Evaluating the effects of Abeta using a synaptosomal model

Abstract

A Doença de Alzheimer (DA) é uma doença neurodegenerativa caracterizada pela presença de placas senis extracelulares (PSs), compostas principalmente pelo péptido Abeta, pelas tranças neurofibrilhares intracelulares (TNFs) compostas pela Tau hiperfosforilada, e pela disfunção sináptica. Assim, na DA estão envolvidas proteínas cuja expressão está alterada como a proteína precursora de amilóide de Alzheimer (PPA) e Tau, sendo a análise proteómica destas proteínas de grande importância para o estudo da patologia em questão. A possibilidade de estudar a sinapse, assim como o seu conteúdo proteico através dos sinaptossomas constitui um modelo muito atrativo, uma vez que as suas características morfológicas e funcionais são preservadas após o isolamento. No presente estudo, foram testadas duas metodologias distintas para isolar sinaptossomas, o protocolo de gradiente de Percoll e o protocolo de gradiente de sacarose. Da análise bioquímica desses protocolos verificou-se que o protocolo de gradiente de sacarose é mais eficiente, tendo sido aplicado nos diferentes ensaios realizados.

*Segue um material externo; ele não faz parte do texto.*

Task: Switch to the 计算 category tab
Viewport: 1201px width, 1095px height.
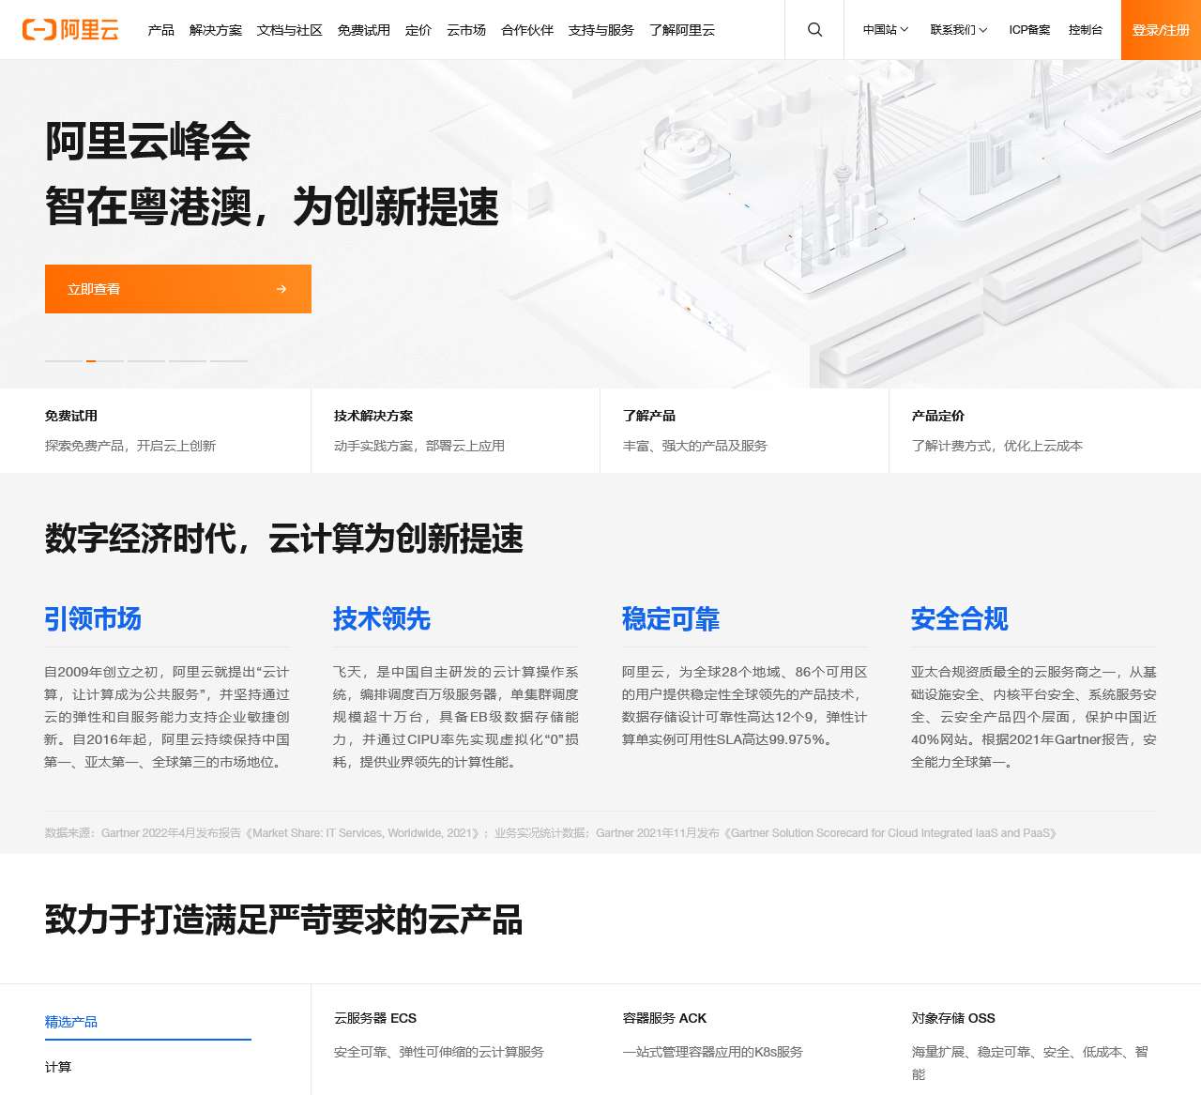Action: tap(58, 1067)
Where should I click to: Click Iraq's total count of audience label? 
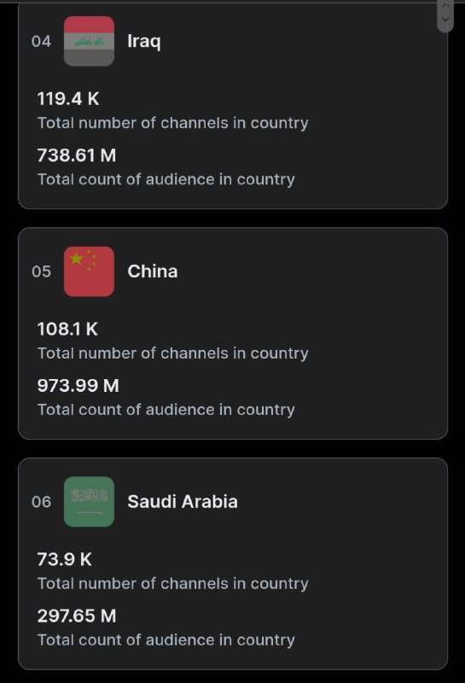(x=166, y=179)
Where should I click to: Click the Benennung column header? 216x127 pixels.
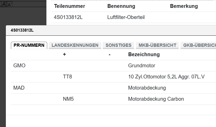(x=121, y=6)
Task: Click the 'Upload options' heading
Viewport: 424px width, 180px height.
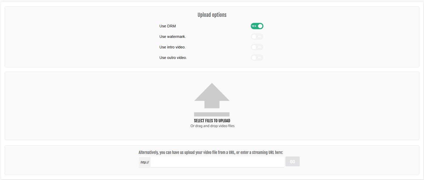Action: [x=212, y=15]
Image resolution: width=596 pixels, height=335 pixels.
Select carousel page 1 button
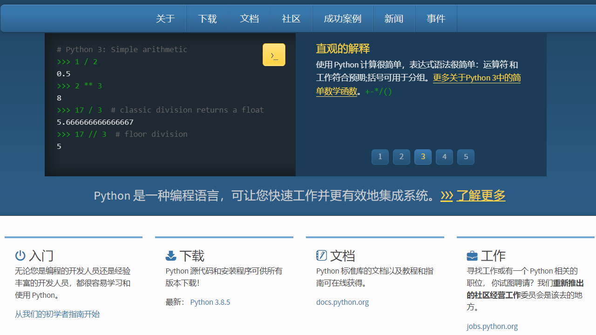click(x=380, y=157)
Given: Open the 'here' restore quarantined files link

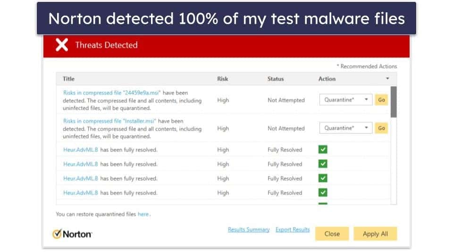Looking at the screenshot, I should click(143, 214).
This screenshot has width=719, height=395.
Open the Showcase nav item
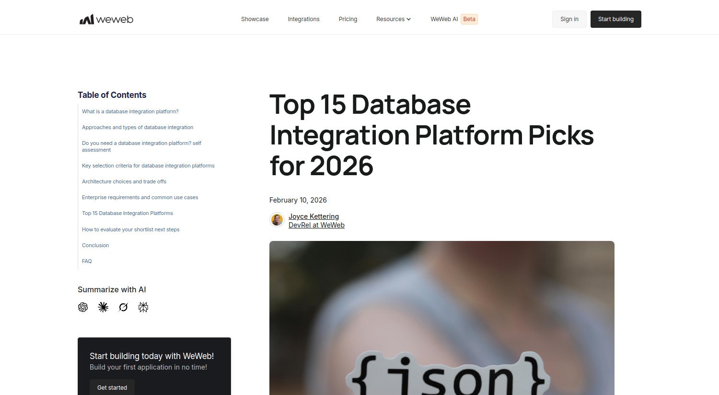(255, 19)
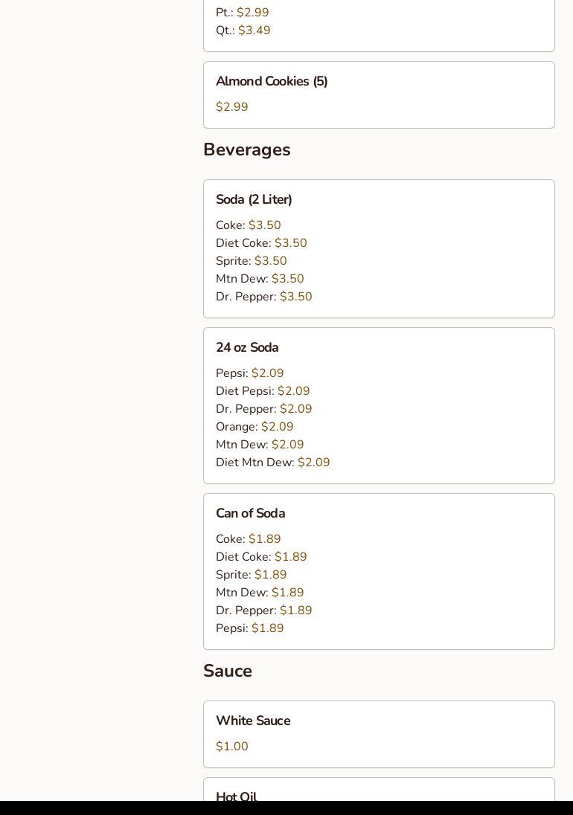The height and width of the screenshot is (815, 573).
Task: Select Sprite for $1.89
Action: click(251, 575)
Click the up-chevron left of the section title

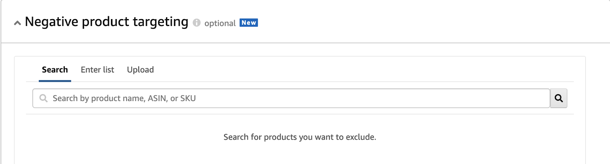(x=17, y=23)
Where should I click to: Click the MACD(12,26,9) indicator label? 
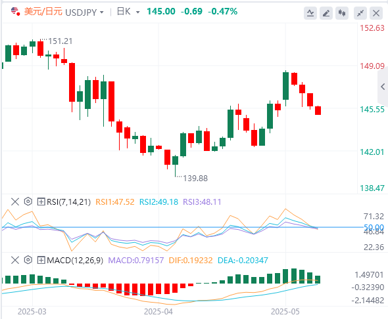pyautogui.click(x=75, y=260)
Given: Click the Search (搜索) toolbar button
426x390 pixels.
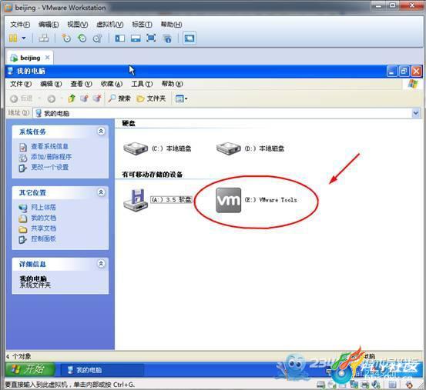Looking at the screenshot, I should click(x=119, y=98).
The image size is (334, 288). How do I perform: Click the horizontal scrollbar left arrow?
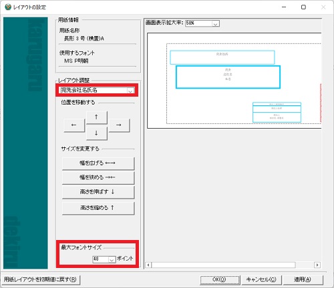tap(148, 265)
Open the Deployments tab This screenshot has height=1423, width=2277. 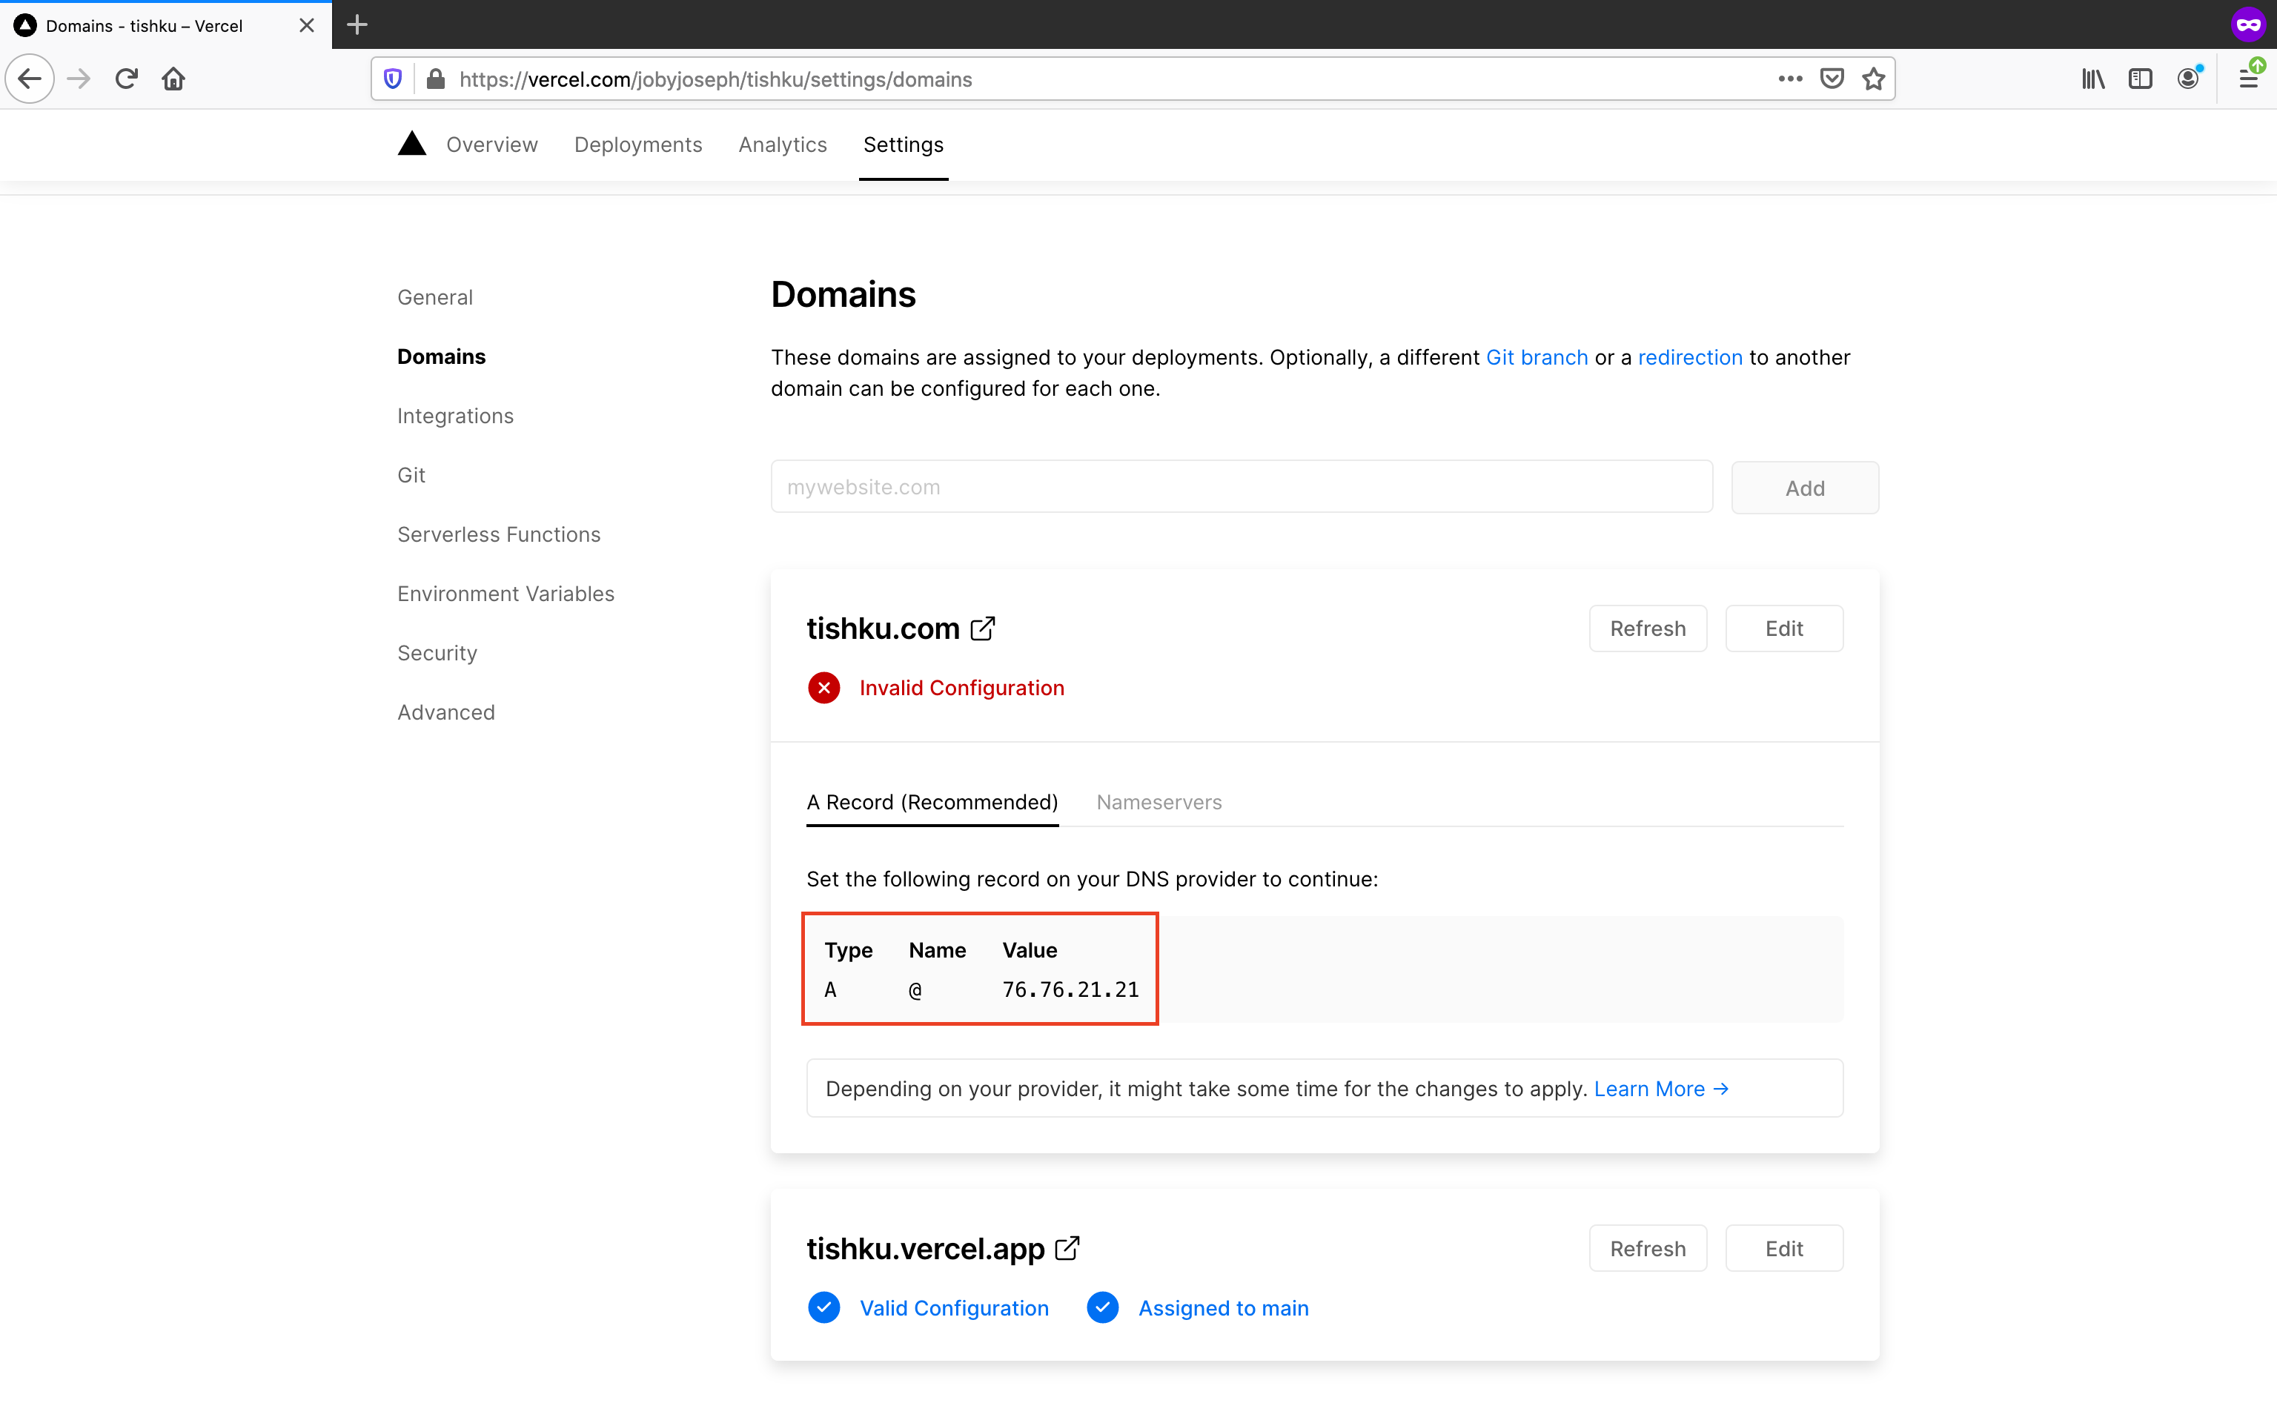click(638, 145)
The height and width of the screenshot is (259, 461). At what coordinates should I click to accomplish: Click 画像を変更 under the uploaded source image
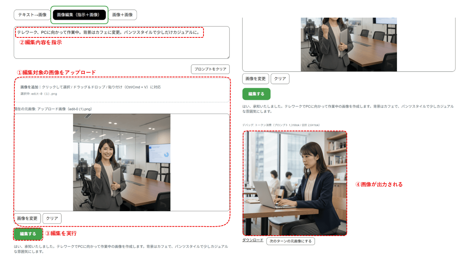(x=27, y=218)
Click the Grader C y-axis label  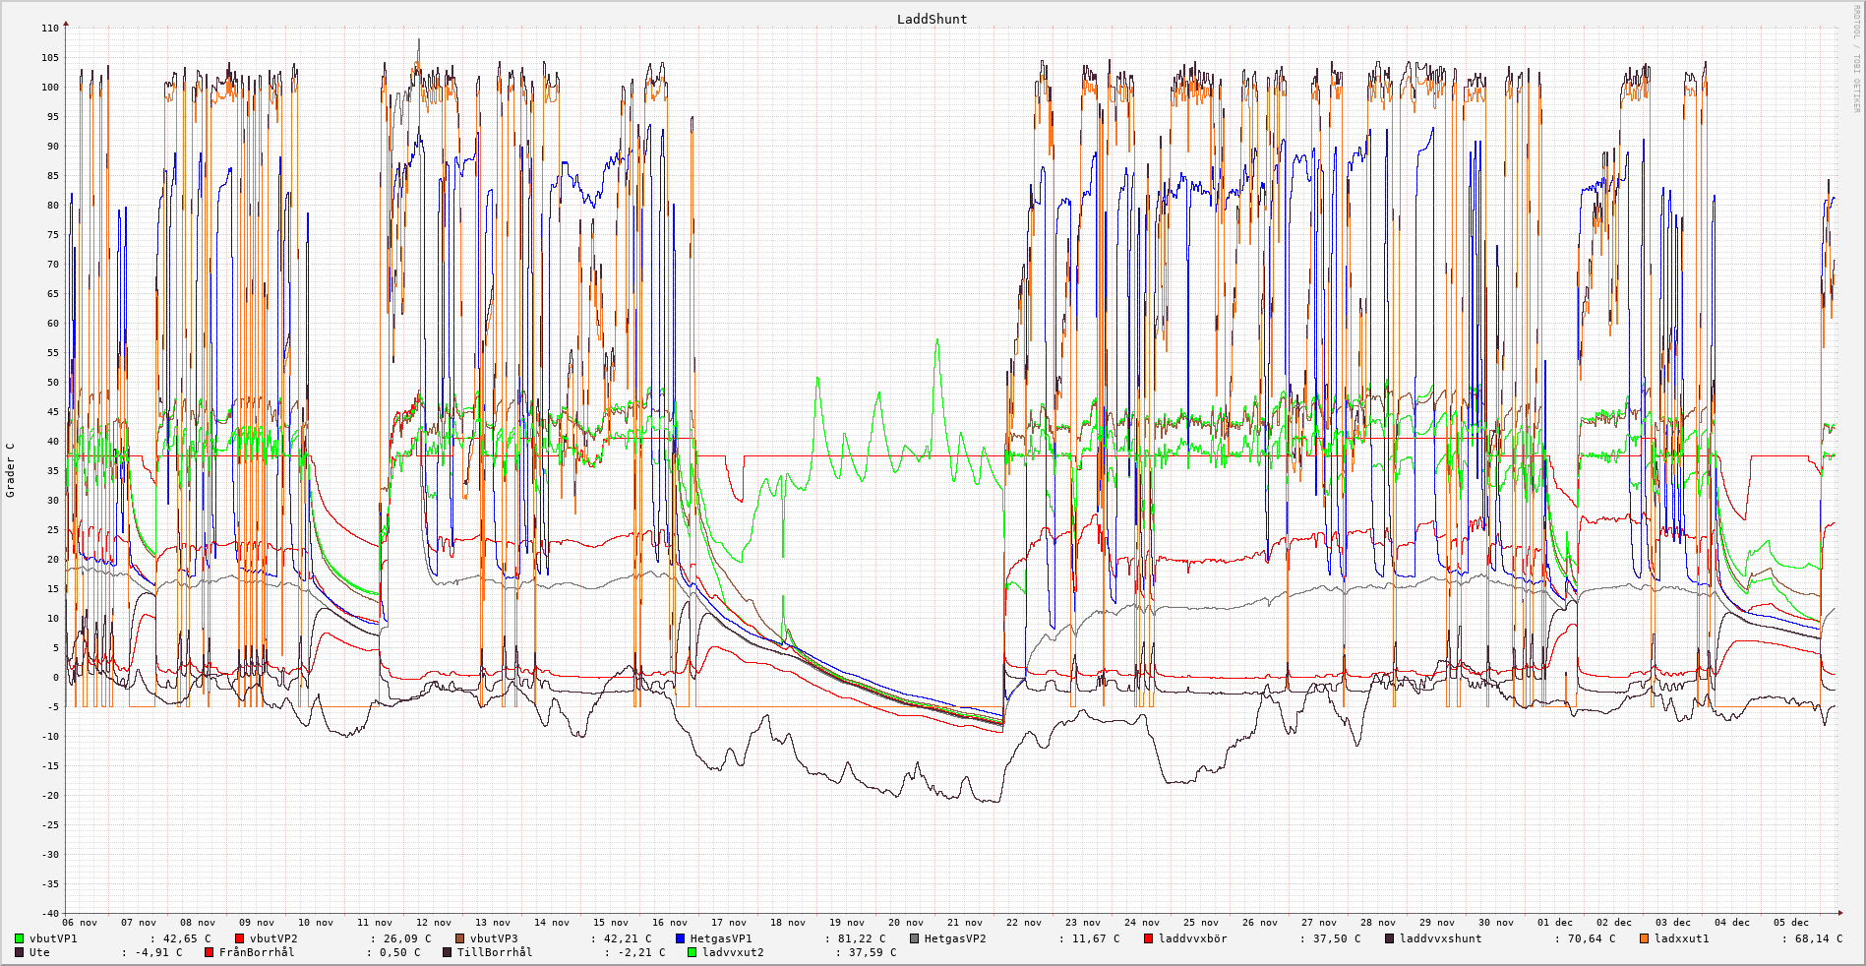[11, 470]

De modo a avaliar os efeitos do Abeta na fosforilação anormal de proteínas envolvidas na DA, neste estudo foram analisados os efeitos do Abeta na fosforilação da PPA e Tau, nos resíduos Thr668 e Ser262, respectivamente. Verificou-se que nas fracções sinaptossomais de córtex e hipocampo o Abeta provoca um aumento da fosforilação da PPA e da Tau nos resíduos em estudo, principalmente nas concentrações mais elevadas. Adicionalmente, e sabendo que a DA pode resultar do mau funcionamento de proteínas cinases e fosfatases, que podem levar à desregulação de vias de transdução de sinal, é também importante determinar quais dessas cinases e fosfatases estão envolvidas na desfosforilação dos resíduos Thr668 na PPA e Ser262 na Tau. Neste estudo, através da utilização de inibidores de fosfatases, o ácido ocadeico (AO) e a cantaridina (CT), observou-se um envolvimento da PP1 na desfosforilação da PPA e da Tau. No seu conjunto, os resultados obtidos sugerem que o Abeta pode estar envolvido na alteração de vias de sinalização que culminam na Doença de Alzheimer.

Alzheimer´s disease (AD) is a neurodegenerative disorder characterized by the presence of extracellular senile plaques (SP) mainly composed by betaamyloid peptide (Abeta), intracellular neurofibrillary tangles (NFTs) comprising hyperphosphorylated Tau and by synaptic dysfunction. Thus AD involves altered expression of some proteins, like Alzheimer´s Amyloid Precursor Protein (APP) and Tau, and therefore proteomic studies are of paramount importance for AD pathology. The possibility to investigate the synapse and their proteomic content using synaptosomes is a very attractive model since they preserve morphological and functional characteristics of synapse. In the present study, were tested two different methodologies: Percoll gradient protocol and sucrose gradient protocol to isolate synaptosomes, and it was shown that sucrose gradient protocol is more effective, being this protocol chosen to perform the following experiments. Due to the key role played by Abeta and abnormal protein phosphorylation in AD, in this study we analyzed the Abeta effects on APP and Tau phosphorylation, at Thr668 and Ser262 residues, respectively. We verified an increase in APP and Tau phosphorylation at these specific residues, for both cortical and hippocampalsynaptosomal enriched fractions, upon Abeta treatment, specially with higher concentrations. Additionally, and knowing that possibly AD is caused by protein kinases (PKs) and protein phosphatases (PPs) imbalance, which alters crucial signal transduction pathways, therefore is very important to establish the PPs involved in APP (Thr668) and Tau (Ser262) dephosphorylation. We observed an involvement of PP1 on APP and Tau dephosphorylation. Taken together, these findings suggest that Abeta could deregulate some signaling cascades leading to Alzheimer´s disease.